In the years when Maryland became the wealthiest state in the country, we had a very flat tax that was not at all progressive because the top marginal rate kicked in with only a few thousand dollars of income. Today, we have gone in the opposite direction with progressive taxation with a variety of marginal rates.

Broad Based is Best
The temptation to encourage or to discourage different activities through the tax code is great. But loopholes or variation in tax rates are economically distortive and make the code more complex. Broad based taxes also spread the pain of taxation across different businesses and fields of economic activities.

Externalities are the Exception
The key exception to broad based taxes should be when economic activity dumps costs unfairly on the public sphere. Pollution is the key example as polluters dump the cost of cleaning up their mess on everyone else. As a result, levies on these sorts of activities can help discourage them or pay for cleaning up the mess at time even if broad-based taxation should remain fundamental.


Chicken Out

Sen. Rich Madaleno and Del. Shane Robinson sponsored bills titled the “Poultry Fair Share Act” to tax chickens at 5 cents apiece. The estimated $15 million raised would help the State pay for the dealing with the environmental consequences of poultry farming. As the Baltimore Sun explained in its editorial:

[P]oultry waste is an enormous problem in this state because of the harm it does when it runs off land and into streams, rivers and eventually, the Chesapeake Bay. It’s a major source of nitrogen and phosphorus, particularly in Eastern Shore tributaries.

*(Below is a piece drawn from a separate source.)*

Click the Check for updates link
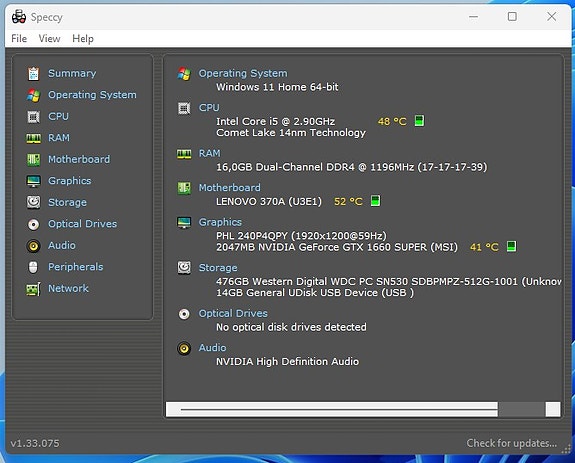(x=512, y=443)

A hysterical Eastern Shore Republican has tossed around the threat of hundreds of thousands of feral chickens roaming the State when the industry closes down due to the proposed tax:

When you think you’re a statesman in Maryland, you decide to write an environmental bill that taxes chickens. When you tax chickens, you close down the chicken industry on the Eastern Shore. When the chicken industry closes down, 300,000 feral chickens attack nursing homes in your district, feeding on your parents.

Less frothing at the mouth opponents express concern about how the new tax would impact farmers and the 15,000 jobs related to chicken farming in the State. Gov. O’Malley said he’d veto the bill if it reached his desk. Del. Robinson has now withdrawn his bill, so one assumes it’s dead for the year.

But the bill nonetheless raises an important concern. Republicans believe that business should respond to market forces and oppose new taxes as anti-business in general. Fine. But when farmers or companies allow so much chicken poop to find its way into the Bay, they’re dumping their costs on everyone.

In effect, this industry wants us to tax everyone else to clean up their mess or just allow the problem to continue. The real tax is not on the farmers but on the rest of us who subsidize this profitable business by letting them dump this waste on the public at no cost. And that should generate far more outrage than the proposed tax.

The State may have chickened out this year but this isn’t just a chicken shit problem.